Control of breathing by raphe obscurus serotonergic neurons in mice

We used optogenetics to determine the global respiratory effects produced by selectively stimulating raphe obscurus (RO) serotonergic neurons in anesthetized mice and to test whether these neurons detect changes in the partial pressure of CO2, and hence function as central respiratory chemoreceptors. Channelrhodopsin-2 (ChR2) was selectively (∼97%) incorporated into ∼50% of RO serotonergic neurons by injecting AAV2 DIO ChR2-mCherry (adeno-associated viral vector double-floxed inverse open reading frame of ChR2-mCherry) into the RO of ePet-Cre mice. The transfected neurons heavily innervated lower brainstem and spinal cord regions involved in autonomic and somatic motor control plus breathing but eschewed sensory related regions. Pulsed laser photostimulation of ChR2-transfected serotonergic neurons increased respiratory frequency (fR) and diaphragmatic EMG (dEMG) amplitude in relation to the duration and frequency of the light pulses (half saturation, 1 ms; 5–10 Hz). dEMG amplitude and fR increased slowly (half saturation after 10–15 s) and relaxed monoexponentially (tau, 13–15 s). The breathing stimulation was reduced ∼55% by methysergide (broad spectrum serotonin antagonist) and potentiated (∼16%) at elevated levels of inspired CO2 (8%). RO serotonergic neurons, identified by their entrainment to short light pulses (threshold, 0.1–1 ms) were silent (nine cells) or had a low and regular level of activity (2.1 ± 0.4 Hz; 11 cells) that was not synchronized with respiration. These and nine surrounding neurons with similar characteristics were unaffected by adding up to 10% CO2 to the breathing mixture. In conclusion, RO serotonergic neurons activate breathing frequency and amplitude and potentiate the central respiratory chemoreflex but do not appear to have a central respiratory chemoreceptor function.

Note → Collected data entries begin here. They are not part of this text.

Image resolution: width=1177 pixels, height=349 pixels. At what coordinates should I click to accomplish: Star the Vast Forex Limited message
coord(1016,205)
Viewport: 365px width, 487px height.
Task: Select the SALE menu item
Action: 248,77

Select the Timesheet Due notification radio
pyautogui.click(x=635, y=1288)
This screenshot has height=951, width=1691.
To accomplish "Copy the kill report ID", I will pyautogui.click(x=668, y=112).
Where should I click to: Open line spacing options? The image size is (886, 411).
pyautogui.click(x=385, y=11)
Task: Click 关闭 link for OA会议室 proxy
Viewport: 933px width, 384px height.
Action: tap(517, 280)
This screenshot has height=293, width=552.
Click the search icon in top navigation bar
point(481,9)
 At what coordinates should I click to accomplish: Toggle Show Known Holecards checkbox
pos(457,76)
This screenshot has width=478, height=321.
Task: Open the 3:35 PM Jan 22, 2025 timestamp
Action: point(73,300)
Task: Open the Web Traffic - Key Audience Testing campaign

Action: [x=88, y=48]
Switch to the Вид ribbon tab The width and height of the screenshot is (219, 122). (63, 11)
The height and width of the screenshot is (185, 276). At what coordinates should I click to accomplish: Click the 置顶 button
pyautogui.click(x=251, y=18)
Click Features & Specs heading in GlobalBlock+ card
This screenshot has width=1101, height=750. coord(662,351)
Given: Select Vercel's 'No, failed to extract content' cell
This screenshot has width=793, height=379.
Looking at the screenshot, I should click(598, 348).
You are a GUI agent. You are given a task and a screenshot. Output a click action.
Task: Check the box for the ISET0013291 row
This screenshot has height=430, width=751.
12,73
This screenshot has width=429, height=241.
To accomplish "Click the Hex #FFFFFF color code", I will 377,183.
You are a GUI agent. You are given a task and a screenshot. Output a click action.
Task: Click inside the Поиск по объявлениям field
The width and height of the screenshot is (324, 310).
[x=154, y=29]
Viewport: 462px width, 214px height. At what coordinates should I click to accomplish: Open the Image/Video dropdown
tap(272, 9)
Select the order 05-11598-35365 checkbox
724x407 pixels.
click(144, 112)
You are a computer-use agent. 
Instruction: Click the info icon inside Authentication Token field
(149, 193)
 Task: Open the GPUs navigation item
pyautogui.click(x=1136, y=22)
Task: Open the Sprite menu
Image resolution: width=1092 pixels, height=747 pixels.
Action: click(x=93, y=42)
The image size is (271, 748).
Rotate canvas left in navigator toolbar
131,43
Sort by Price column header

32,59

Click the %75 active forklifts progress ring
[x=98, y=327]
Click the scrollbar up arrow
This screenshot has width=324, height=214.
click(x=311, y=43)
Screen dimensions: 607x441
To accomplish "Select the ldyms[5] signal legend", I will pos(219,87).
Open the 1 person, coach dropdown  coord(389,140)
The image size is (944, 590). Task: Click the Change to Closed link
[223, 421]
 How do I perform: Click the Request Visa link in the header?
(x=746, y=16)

Phox2b-Expressing Neurons of the Parafacial Region Regulate Breathing Rate, Inspiration, and Expiration in Conscious Rats

The retrotrapezoid nucleus contains Phox2b-expressing glutamatergic neurons (RTN-Phox2b neurons) that regulate breathing in a CO2-dependent manner. Here we use channelrhodopsin-based optogenetics to explore how these neurons control breathing in conscious and anesthetized adult rats. Respiratory entrainment (pacing) of breathing frequency (fR) was produced over 57% (anesthetized) and 28% (conscious) of the natural frequency range by burst activation of RTN-Phox2b neurons (3–8 × 0.5–20 ms pulses at 20 Hz). In conscious rats, pacing under normocapnic conditions increased tidal volume (VT) and each inspiration was preceded by active expiration, denoting abdominal muscle contraction. During long-term pacing VT returned to prestimulation levels, suggesting that central chemoreceptors such as RTN-Phox2b neurons regulate VT partly independently of their effect on fR. Randomly applied light trains reset the respiratory rhythm and shortened the expiratory phase when the stimulus coincided with late-inspiration or early-expiration. Importantly, continuous (20 Hz) photostimulation of the RTN-Phox2b neurons and a saturating CO2 concentration produced similar effects on breathing that were much larger than those elicited by phasic RTN stimulation. In sum, consistent with their anatomical projections, RTN-Phox2b neurons regulate lung ventilation by controlling breathing frequency, inspiration, and active expiration. Adult RTN-Phox2b neurons can entrain the respiratory rhythm if their discharge is artificially synchronized, but continuous activation of these neurons is much more effective at increasing lung ventilation. These results suggest that RTN-Phox2b neurons are no longer rhythmogenic in adulthood and that their average discharge rate may be far more important than their discharge pattern in driving lung ventilation.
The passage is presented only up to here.